Japanese group searching US archives for info on American MIAs from 1944 battle on Saipan

Chris Carola / The Associated Press
July 30, 2014 09:17 AM

In this July 29, 2014 photo, Yukari Akatsuka, left, and Usan Kurata of Kuentai-USA look at World Word II photographs of Saipan at the New York State Military Museum in Saratoga Springs, N.Y. They are looking for information they hope will lead them to the burial places of U.S. MIAs killed during a bloody attack on Saipan on July 7, 1944. (AP Photo/Mike Groll)

SARATOGA SPRINGS, N.Y. - Racing against time, members of a Japanese organization are combing a New York military museum's World War II records for information they hope will lead to the graves of American servicemen still listed as missing in action on Saipan.

The reason for the urgency: A developer plans to begin construction in the fall on a condominium near the beach where scores of Americans were killed on July 7, 1944, during Japan's largest mass suicide attack of the war.

Kuentai-Japan, a non-profit group that searches Pacific islands for Japan's war dead, found the remains of at least two American fighting men near the construction site in 2011 and 2013, and believes as many as 16 others are buried nearby. This April, Kuentai-Japan formed a sister organization, Kuentai-USA.

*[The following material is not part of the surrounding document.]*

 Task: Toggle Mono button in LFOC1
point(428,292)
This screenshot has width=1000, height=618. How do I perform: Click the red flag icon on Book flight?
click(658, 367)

"This is urgent," said Kuentai founder Usan Kurata, a 58-year-old journalist who is visiting the New York State Military Museum this week with another group leader, both from Kyoto. He said the Japanese organization believes that returning Americans' remains to their families is the right thing to do.

The Pentagon agency in charge of searching foreign battlefields for America's dead says about 20 U.S. servicemen are unaccounted for on Saipan, part of the Northern Mariana Islands, a U.S. commonwealth 1,400 miles (2,250 kilometres) from Japan.

Maj. Jamie Dobson, a spokeswoman for the Hawaii-based U.S. Joint POW-MIA Accounting Command, said that developers must follow Saipan's stringent historic preservation laws and that if a probable burial site is found to be in imminent danger, the U.S. will send a recovery team.

Kuentai said it has an agreement with the Russian developer of the condo project to excavate the property for remains, but the group is still awaiting final approval from local authorities.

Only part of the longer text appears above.